● Task statement: With the pictures removed, retype the lines from the one holding "You are a computer-use" through the end of the records, exactly as written.

Material provided Start Marker

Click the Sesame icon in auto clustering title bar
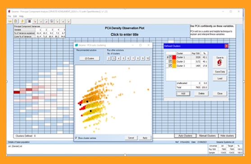The image size is (251, 164). (x=76, y=45)
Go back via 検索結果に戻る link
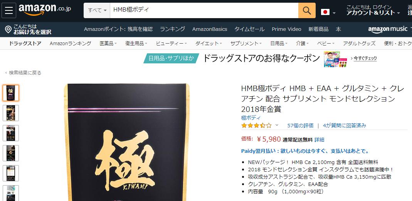The height and width of the screenshot is (201, 412). click(25, 73)
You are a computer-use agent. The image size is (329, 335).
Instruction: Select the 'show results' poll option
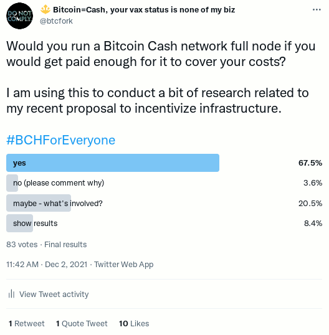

Material provided End Marker

● Solution:
You are a computer-use agent. The image size is (329, 335).
Instruction: Select the 'show results' poll option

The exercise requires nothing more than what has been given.